- **課題**:
1 > COP会場の様子を伝える文章では、各団体が展示ブースで工夫をこらしている。それは何のためか、文章に書かれている理由を1〜3文で説明せよ。
2 > COP会場の様子を伝える文章は最後の文で終わっている。その続きを書け。

- **原文抜粋**:
◆ ◆ ◆ ◆ ◆

写真1 国立環境研究所とマレーシア工科大学との共催のサイドイベントの様子

 会場内には、たくさんの政府、国際機関、NGO等による展示ブースが並んでいます。


写真2 各国政府/各種団体等のブースを回って説明を聞いたり、パンフレットをもらったりする会議参加者

 希望する各団体に与えられるスペースは狭いのですが、各団体が事業や研究成果等のアピールのために工夫をこらして展示しています。


図1 ブースの例。展示の仕方で印象ががらっと変わります。

 すっかりおなじみになった、気候変動アクション・ネットワーク(CAN)の化石賞(Fossil of the Day Award)授与式もこの会場で行われます。これは、交渉で温暖化対策に後ろ向きな発言をした国に贈られる不名誉な賞で、COP5以降毎回開催されています。毎日18時頃になると、”Fossil of the Day”の歌が会場に響きます。

◆ ◆ ◆ ◆ ◆

- **データ**:
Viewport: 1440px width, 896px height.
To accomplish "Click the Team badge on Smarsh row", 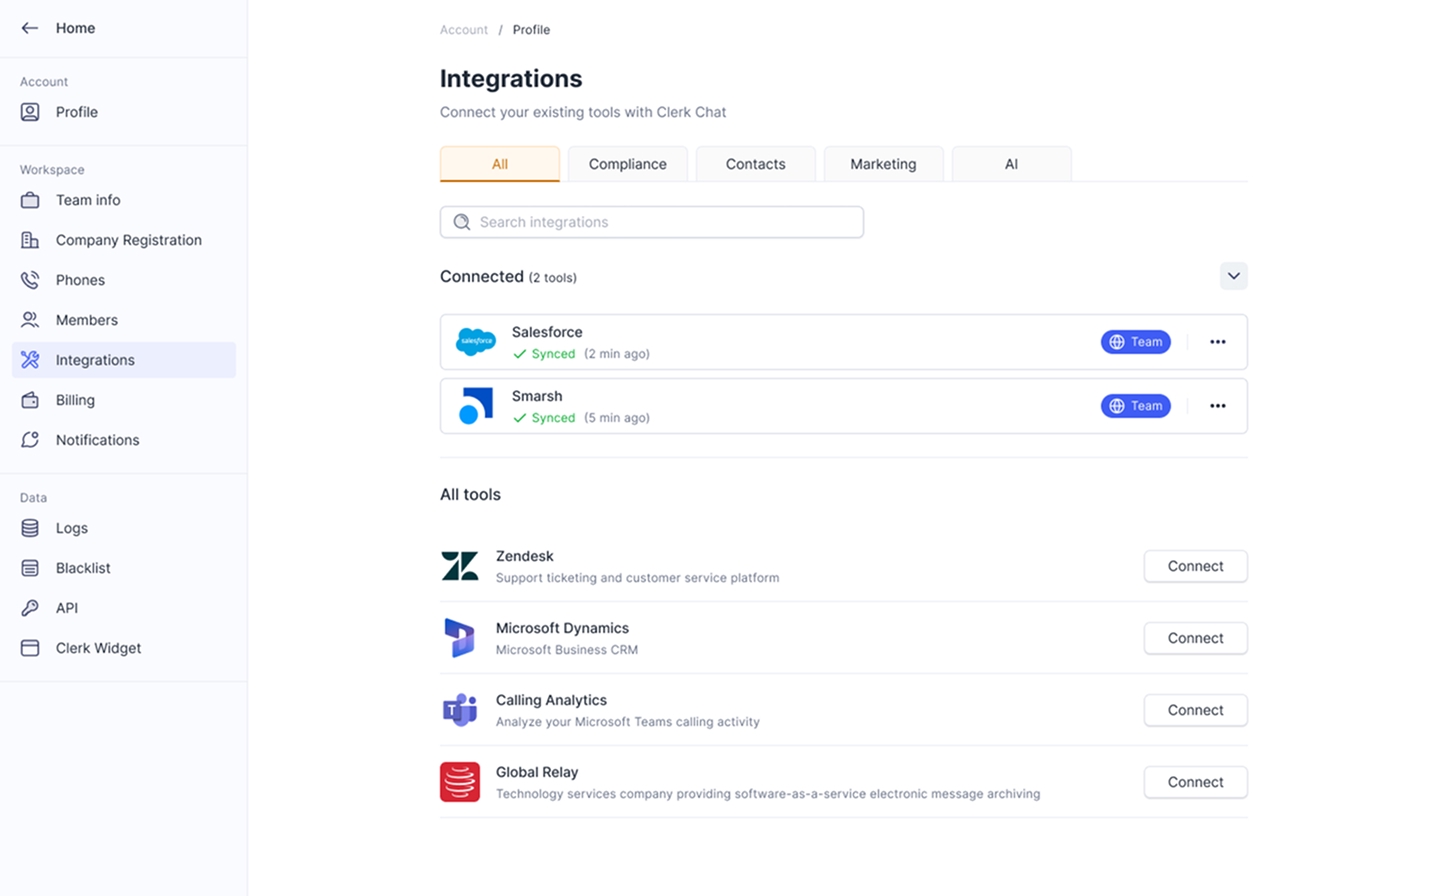I will click(x=1135, y=406).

◆ ◆ ◆ ◆ ◆

- **解答例**:
1 > 各団体は、自分たちの事業や研究成果などをアピールするために工夫をこらして展示している。与えられるスペースは狭いが、その中で展示の仕方を工夫しているのである。

2 >
写真3 化石賞の旗と表彰台

 このサイドイベント会場のほか、いくつかの国/地域がパビリオンを設置しています。ここでもサイドイベントが開催されています。そのひとつ、アフリカパビリオンに入ると、アフリカの原生林(の展示)が広がっていて、住居も展示されています。


写真4 アフリカパビリオンの展示

 このように、交渉以外にも、COP会議場周辺では、数えきれないほどのイベントが行われています。このすべてが地球温暖化に関連しており、問題の大きさを改めて感じさせられます。そして、COPは、様々な観点から地球温暖化問題に取り組んでいる人が一堂に会する場です。成果をアピールするには絶好の機会ですし、ここから新たなネットワークが広がっていくこともあります。筆者は、大きな合宿あるいは同窓会のように感じることがあります。仕事ですから、苦労があるのはもちろんですが、年に1度のCOPを楽しみにしている関係者も少なくないように思います。